## Work to be completed:
Convert each line of the listing below into a Markdown table with two columns, Row and Line. Number the rows and leave out blank lines.
-------- Stored data --------
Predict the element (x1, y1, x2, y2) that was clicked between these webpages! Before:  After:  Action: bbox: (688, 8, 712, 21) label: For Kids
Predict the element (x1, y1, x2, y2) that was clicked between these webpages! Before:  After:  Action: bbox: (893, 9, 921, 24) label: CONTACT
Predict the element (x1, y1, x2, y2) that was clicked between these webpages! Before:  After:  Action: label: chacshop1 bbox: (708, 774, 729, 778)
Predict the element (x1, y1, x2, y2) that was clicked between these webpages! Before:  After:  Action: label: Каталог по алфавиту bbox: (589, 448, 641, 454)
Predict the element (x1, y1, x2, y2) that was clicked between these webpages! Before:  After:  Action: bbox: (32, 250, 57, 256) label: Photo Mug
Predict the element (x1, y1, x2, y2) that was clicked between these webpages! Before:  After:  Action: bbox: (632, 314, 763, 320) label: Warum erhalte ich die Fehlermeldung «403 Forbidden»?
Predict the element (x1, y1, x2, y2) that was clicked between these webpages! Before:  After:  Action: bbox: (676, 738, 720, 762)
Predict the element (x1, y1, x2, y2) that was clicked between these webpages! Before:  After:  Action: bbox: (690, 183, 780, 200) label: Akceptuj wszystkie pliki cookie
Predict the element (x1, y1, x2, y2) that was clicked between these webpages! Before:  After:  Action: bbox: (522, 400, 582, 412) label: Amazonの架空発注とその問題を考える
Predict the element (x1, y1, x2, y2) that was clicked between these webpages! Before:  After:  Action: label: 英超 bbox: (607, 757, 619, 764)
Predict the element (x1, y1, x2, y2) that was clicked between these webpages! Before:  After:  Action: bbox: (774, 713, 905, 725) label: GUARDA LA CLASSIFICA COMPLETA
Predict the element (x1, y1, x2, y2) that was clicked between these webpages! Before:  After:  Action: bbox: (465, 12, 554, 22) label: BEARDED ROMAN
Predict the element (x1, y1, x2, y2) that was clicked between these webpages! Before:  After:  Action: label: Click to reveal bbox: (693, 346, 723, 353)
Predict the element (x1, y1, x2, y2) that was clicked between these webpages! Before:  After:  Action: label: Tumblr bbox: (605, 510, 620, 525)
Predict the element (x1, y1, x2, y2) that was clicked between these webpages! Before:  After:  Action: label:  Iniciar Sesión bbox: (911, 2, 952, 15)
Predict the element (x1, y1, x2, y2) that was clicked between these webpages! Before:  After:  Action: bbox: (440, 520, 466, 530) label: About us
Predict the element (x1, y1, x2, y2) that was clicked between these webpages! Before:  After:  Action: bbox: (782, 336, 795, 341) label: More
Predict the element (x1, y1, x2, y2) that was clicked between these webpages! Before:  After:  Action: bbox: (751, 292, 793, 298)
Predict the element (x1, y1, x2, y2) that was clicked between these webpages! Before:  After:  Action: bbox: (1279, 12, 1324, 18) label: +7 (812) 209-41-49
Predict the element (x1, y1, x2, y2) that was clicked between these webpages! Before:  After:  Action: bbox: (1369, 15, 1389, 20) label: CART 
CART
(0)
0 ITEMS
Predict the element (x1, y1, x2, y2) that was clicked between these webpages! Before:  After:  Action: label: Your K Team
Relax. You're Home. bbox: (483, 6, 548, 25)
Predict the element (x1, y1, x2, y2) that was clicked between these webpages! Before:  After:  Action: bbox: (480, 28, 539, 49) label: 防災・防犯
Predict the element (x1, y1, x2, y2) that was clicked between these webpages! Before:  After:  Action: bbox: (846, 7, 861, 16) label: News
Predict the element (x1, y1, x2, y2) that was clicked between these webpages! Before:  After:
--------
## Exercise result:
| Row | Line |
|---|---|
| 1 | Predict the element (x1, y1, x2, y2) that was clicked between these webpages! Before:  After:  Action: bbox: (688, 8, 712, 21) label: For Kids |
| 2 | Predict the element (x1, y1, x2, y2) that was clicked between these webpages! Before:  After:  Action: bbox: (893, 9, 921, 24) label: CONTACT |
| 3 | Predict the element (x1, y1, x2, y2) that was clicked between these webpages! Before:  After:  Action: label: chacshop1 bbox: (708, 774, 729, 778) |
| 4 | Predict the element (x1, y1, x2, y2) that was clicked between these webpages! Before:  After:  Action: label: Каталог по алфавиту bbox: (589, 448, 641, 454) |
| 5 | Predict the element (x1, y1, x2, y2) that was clicked between these webpages! Before:  After:  Action: bbox: (32, 250, 57, 256) label: Photo Mug |
| 6 | Predict the element (x1, y1, x2, y2) that was clicked between these webpages! Before:  After:  Action: bbox: (632, 314, 763, 320) label: Warum erhalte ich die Fehlermeldung «403 Forbidden»? |
| 7 | Predict the element (x1, y1, x2, y2) that was clicked between these webpages! Before:  After:  Action: bbox: (676, 738, 720, 762) |
| 8 | Predict the element (x1, y1, x2, y2) that was clicked between these webpages! Before:  After:  Action: bbox: (690, 183, 780, 200) label: Akceptuj wszystkie pliki cookie |
| 9 | Predict the element (x1, y1, x2, y2) that was clicked between these webpages! Before:  After:  Action: bbox: (522, 400, 582, 412) label: Amazonの架空発注とその問題を考える |
| 10 | Predict the element (x1, y1, x2, y2) that was clicked between these webpages! Before:  After:  Action: label: 英超 bbox: (607, 757, 619, 764) |
| 11 | Predict the element (x1, y1, x2, y2) that was clicked between these webpages! Before:  After:  Action: bbox: (774, 713, 905, 725) label: GUARDA LA CLASSIFICA COMPLETA |
| 12 | Predict the element (x1, y1, x2, y2) that was clicked between these webpages! Before:  After:  Action: bbox: (465, 12, 554, 22) label: BEARDED ROMAN |
| 13 | Predict the element (x1, y1, x2, y2) that was clicked between these webpages! Before:  After:  Action: label: Click to reveal bbox: (693, 346, 723, 353) |
| 14 | Predict the element (x1, y1, x2, y2) that was clicked between these webpages! Before:  After:  Action: label: Tumblr bbox: (605, 510, 620, 525) |
| 15 | Predict the element (x1, y1, x2, y2) that was clicked between these webpages! Before:  After:  Action: label:  Iniciar Sesión bbox: (911, 2, 952, 15) |
| 16 | Predict the element (x1, y1, x2, y2) that was clicked between these webpages! Before:  After:  Action: bbox: (440, 520, 466, 530) label: About us |
| 17 | Predict the element (x1, y1, x2, y2) that was clicked between these webpages! Before:  After:  Action: bbox: (782, 336, 795, 341) label: More |
| 18 | Predict the element (x1, y1, x2, y2) that was clicked between these webpages! Before:  After:  Action: bbox: (751, 292, 793, 298) |
| 19 | Predict the element (x1, y1, x2, y2) that was clicked between these webpages! Before:  After:  Action: bbox: (1279, 12, 1324, 18) label: +7 (812) 209-41-49 |
| 20 | Predict the element (x1, y1, x2, y2) that was clicked between these webpages! Before:  After:  Action: bbox: (1369, 15, 1389, 20) label: CART  |
| 21 | CART |
| 22 | (0) |
| 23 | 0 ITEMS |
| 24 | Predict the element (x1, y1, x2, y2) that was clicked between these webpages! Before:  After:  Action: label: Your K Team |
| 25 | Relax. You're Home. bbox: (483, 6, 548, 25) |
| 26 | Predict the element (x1, y1, x2, y2) that was clicked between these webpages! Before:  After:  Action: bbox: (480, 28, 539, 49) label: 防災・防犯 |
| 27 | Predict the element (x1, y1, x2, y2) that was clicked between these webpages! Before:  After:  Action: bbox: (846, 7, 861, 16) label: News |
| 28 | Predict the element (x1, y1, x2, y2) that was clicked between these webpages! Before:  After: |